John Lloyd, the co-creator of Not the Nine O’Clock News, saw the show as following in the Oxbridge tradition, though he argued that where That Was the Week That Was had been characterized by its optimism about the power of satire to change society, and Monty Python had mostly opted out in favour of whimsy, now there was a ‘sad and cynical conclusion that the world cannot be changed so we might as well go down laughing’. There was, however, a strong vein of protest in the show,with a relentless line of attack on the government, on nuclear weapons and on the monarchy, and an edge that hadn’t been seen on television for many years.

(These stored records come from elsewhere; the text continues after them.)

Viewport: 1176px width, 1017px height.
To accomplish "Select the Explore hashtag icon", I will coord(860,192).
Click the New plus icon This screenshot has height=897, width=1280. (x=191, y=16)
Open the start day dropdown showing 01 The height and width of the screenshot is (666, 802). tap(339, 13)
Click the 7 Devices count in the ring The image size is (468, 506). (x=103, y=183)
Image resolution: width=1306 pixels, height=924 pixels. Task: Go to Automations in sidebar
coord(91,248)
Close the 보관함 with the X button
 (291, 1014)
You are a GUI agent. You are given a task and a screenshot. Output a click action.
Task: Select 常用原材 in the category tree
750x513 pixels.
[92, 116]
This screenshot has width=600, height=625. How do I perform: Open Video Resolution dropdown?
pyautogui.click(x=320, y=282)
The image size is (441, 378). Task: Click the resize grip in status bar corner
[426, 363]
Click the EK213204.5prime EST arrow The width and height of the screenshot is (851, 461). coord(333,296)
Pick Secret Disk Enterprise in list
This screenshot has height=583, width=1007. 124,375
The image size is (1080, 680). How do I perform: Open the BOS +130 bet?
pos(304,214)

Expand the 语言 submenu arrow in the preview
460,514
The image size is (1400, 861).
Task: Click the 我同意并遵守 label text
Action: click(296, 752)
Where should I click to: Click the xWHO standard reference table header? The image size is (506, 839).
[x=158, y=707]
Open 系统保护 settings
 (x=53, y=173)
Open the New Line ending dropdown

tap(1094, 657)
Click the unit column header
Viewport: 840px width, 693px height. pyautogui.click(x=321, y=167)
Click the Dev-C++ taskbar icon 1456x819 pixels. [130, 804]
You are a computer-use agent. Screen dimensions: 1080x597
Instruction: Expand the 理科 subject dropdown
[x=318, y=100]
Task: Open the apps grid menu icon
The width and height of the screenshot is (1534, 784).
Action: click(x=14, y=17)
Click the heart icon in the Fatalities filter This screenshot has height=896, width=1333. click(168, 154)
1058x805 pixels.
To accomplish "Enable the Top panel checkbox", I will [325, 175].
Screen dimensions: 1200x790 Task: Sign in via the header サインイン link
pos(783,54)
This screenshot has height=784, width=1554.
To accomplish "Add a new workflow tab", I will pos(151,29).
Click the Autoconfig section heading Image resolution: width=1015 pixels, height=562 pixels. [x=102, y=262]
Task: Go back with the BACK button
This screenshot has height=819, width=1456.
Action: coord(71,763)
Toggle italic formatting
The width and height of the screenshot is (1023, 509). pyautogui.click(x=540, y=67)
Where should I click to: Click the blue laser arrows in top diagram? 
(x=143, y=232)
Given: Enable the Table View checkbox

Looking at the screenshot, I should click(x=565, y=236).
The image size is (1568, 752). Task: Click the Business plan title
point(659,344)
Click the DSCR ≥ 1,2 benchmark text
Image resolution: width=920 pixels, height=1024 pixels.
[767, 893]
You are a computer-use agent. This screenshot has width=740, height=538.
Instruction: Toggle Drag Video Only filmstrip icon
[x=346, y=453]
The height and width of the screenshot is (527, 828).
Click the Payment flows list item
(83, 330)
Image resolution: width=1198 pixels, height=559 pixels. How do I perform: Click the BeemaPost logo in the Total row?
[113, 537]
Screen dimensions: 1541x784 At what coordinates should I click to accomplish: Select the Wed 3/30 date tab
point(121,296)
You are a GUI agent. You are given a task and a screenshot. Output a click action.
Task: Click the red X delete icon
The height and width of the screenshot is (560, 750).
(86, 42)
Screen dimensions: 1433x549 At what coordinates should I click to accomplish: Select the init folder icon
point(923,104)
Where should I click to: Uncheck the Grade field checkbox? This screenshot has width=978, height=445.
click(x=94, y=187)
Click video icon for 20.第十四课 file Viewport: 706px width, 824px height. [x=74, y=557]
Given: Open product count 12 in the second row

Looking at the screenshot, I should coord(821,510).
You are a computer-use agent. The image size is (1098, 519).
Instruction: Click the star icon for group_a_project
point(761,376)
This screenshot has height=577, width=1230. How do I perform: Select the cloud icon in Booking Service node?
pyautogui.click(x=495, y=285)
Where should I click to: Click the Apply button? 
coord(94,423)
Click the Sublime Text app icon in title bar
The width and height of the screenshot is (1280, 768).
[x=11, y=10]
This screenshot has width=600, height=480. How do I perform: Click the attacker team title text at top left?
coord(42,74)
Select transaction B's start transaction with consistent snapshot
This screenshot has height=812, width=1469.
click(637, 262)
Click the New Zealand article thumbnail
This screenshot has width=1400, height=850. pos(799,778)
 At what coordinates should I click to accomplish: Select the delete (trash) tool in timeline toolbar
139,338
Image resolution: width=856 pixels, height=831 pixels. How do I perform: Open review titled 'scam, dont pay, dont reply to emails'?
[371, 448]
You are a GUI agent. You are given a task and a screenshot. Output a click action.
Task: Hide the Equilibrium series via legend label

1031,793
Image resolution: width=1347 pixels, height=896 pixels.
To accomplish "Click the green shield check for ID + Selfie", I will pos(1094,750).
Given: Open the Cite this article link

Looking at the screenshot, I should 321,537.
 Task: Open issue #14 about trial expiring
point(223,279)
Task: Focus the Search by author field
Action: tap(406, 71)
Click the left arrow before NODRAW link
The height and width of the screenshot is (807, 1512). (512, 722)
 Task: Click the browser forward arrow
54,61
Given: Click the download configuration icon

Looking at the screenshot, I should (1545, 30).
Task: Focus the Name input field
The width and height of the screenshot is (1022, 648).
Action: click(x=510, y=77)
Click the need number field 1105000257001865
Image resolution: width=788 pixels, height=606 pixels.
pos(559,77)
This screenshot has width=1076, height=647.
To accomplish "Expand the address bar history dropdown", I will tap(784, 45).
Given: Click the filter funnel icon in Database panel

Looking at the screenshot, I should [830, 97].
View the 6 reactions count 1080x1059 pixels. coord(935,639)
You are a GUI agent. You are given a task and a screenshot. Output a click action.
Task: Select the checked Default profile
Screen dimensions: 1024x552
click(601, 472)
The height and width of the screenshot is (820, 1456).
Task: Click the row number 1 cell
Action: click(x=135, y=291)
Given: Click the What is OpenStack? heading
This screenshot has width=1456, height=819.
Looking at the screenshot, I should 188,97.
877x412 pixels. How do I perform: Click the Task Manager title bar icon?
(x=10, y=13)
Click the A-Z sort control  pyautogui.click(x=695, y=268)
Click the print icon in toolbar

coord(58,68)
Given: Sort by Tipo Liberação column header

In particular the 1980 sketch ‘Constable Savage’ was deliberately contentious with its depiction of Rhys Jones as the eponymous police officer being given a dressing down by his superior (Atkinson) for bringing a string of ridiculous charges: ‘loitering with intent to use a pedestrian crossing’, ‘looking at me in a funny way’, ‘coughing without due care and attention’. The list of nonsense culminates in the incredulous comment: ‘In the space of one month you have brought 117 ridiculous, trumped-up and ludicrous charges. Against the same man.’ It then transpires that the victim of Savage’s attentions is black, and what had seemed like an absurd joke turns out to be an attack on racism in the police force.
“Not the Nine O’Clock News countered with a studio discussion of a film by the General Synod of the Church of England, Life of Christ, described as ‘a thinly disguised and blasphemous attack on the life of Monty Python’.”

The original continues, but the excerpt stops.